Just before I pulled into Albuquerque, New Mexico, a friend in the city had texted. She wanted to know where I was staying that night and if I’d be safe: A protestor had been shot in the attempt to take down the statue of Juan de Oñate, a Spanish conquistador.
Fire on the mountain
Day four: 450 miles to Tucson. By my last day, a seven-hour drive seemed like a cakewalk. Leaving Albuquerque, I headed south, turning away from I-40 for the first time in more than a thousand miles. The pandemic had reappeared: Road signs read “COVID risk remains high. Wear a mask. Protect NM.” At a rest stop that afternoon, a new danger: “Beware of rattlesnakes.”
The desert sky was flat as tin. I saw a distant purple thunderhead, its belly filled with lightning—a sure sign someone was being rained on somewhere. An hour later, that someone was me. The sun caught each droplet so it hit my windshield like a diamond.
I skirted disaster in the barren stretch between Hatch and Deming. I had an eighth of a tank left, and I hadn’t seen a single thing in 40 minutes except solar and wind farms. I gnawed at thoughts of how to hitchhike in a pandemic. At last, I coasted into a gas station specially designed for long-haul big rigs.
A little over an hour from Tucson, I realized that what I’d mistaken for clouds was actually the smoke of the lightning-sparked Bighorn Fire, at the time more than 15,000 acres and spreading across the Catalina Mountains north of the city. For the next hundred miles, I watched the pink-yellow plume take on the texture of cotton candy.
Driving into the smoke’s shadow, I realized there’d been fires of one kind or another everywhere I’d traveled. The virus was a sort of inferno, made visible through PSAs on roadside signs and people wearing masks—though I saw fewer than two dozen of them across 10 states. It wasn’t the only firestorm whose heat I’d felt, as tension seeped from cities grappling with a public health crisis and seismic social change.

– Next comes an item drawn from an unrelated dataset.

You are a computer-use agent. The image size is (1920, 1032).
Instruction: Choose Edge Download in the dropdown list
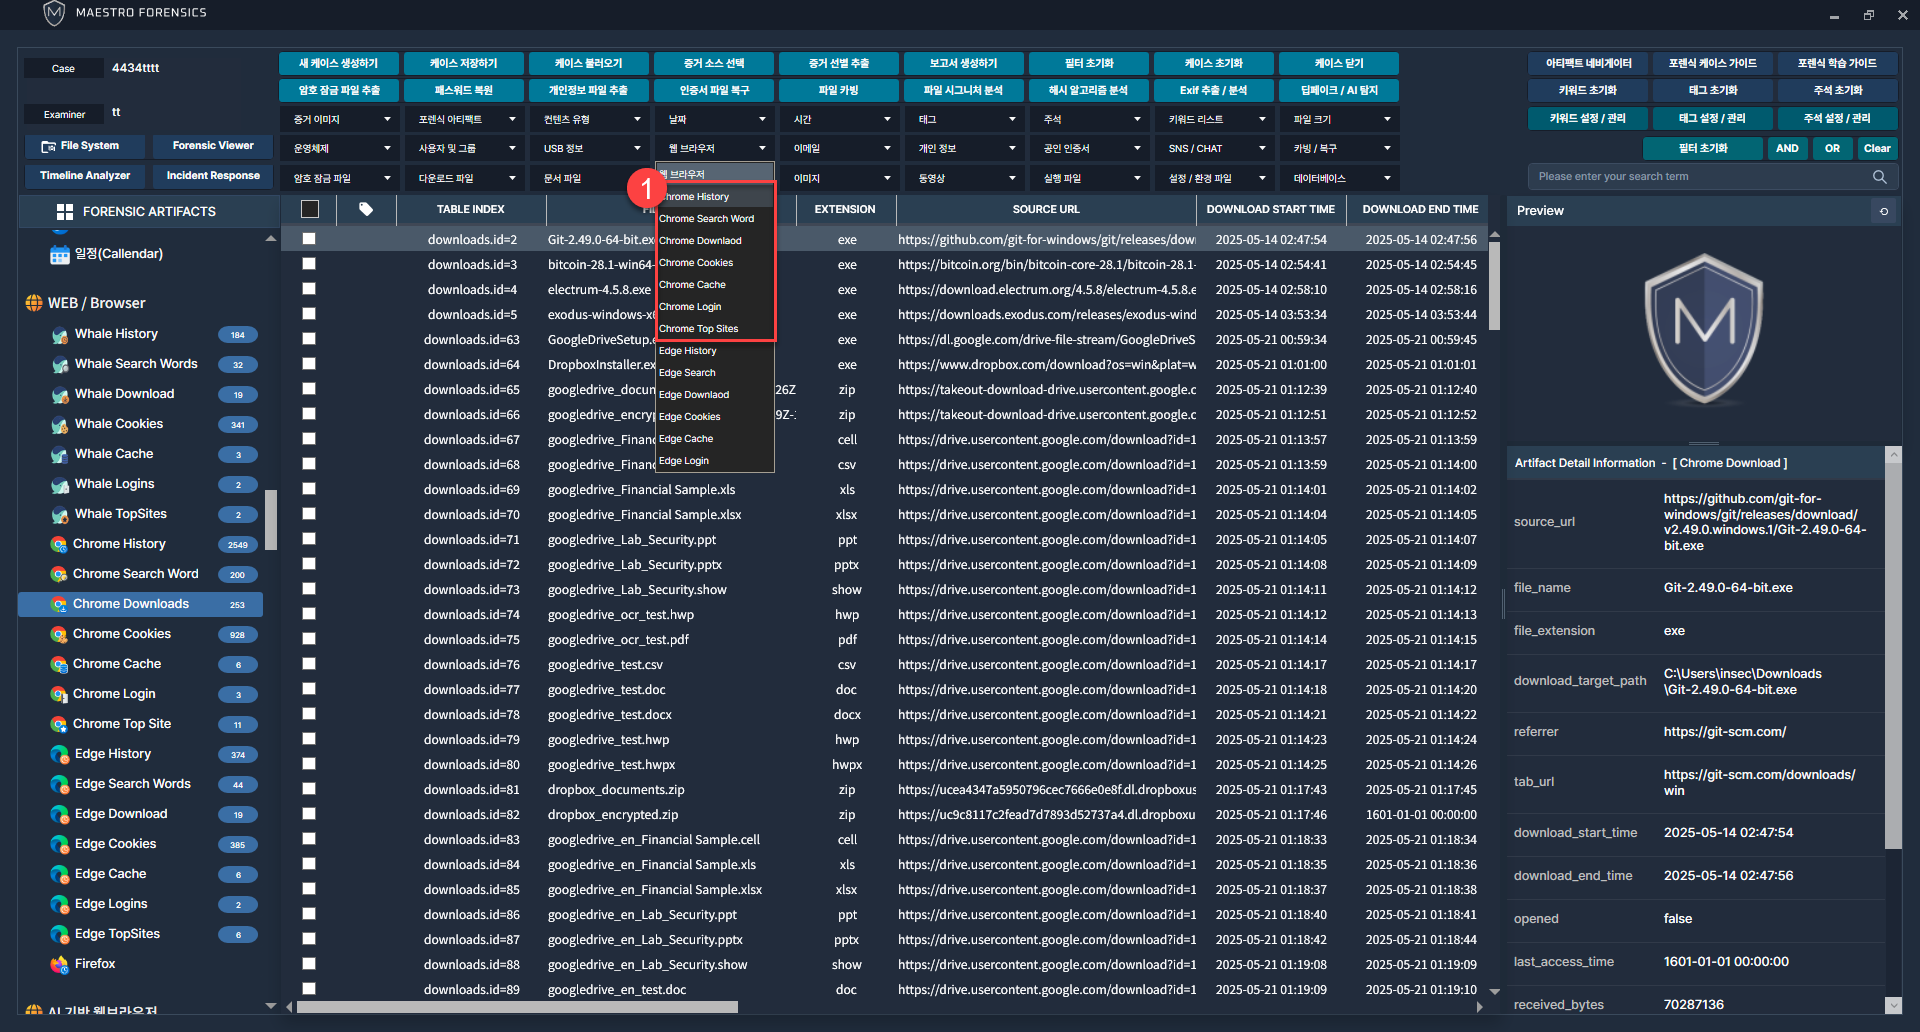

I’d seen other things, too: the friends who loved their homes and wanted to keep them safe. The masked woman guiding her masked, elderly mother through a rest stop, who thanked me for wearing a mask myself. A single Confederate flag. The cars with handmade Black Lives Matter signs taped to their windows. I’d seen more than two thousand miles of a land so beautiful I almost didn’t want to stop driving.
I pulled up to my house in Tucson, where my loved ones were waving by the mailbox. “Welcome home,” they said. I left the boxes in the truck for another day.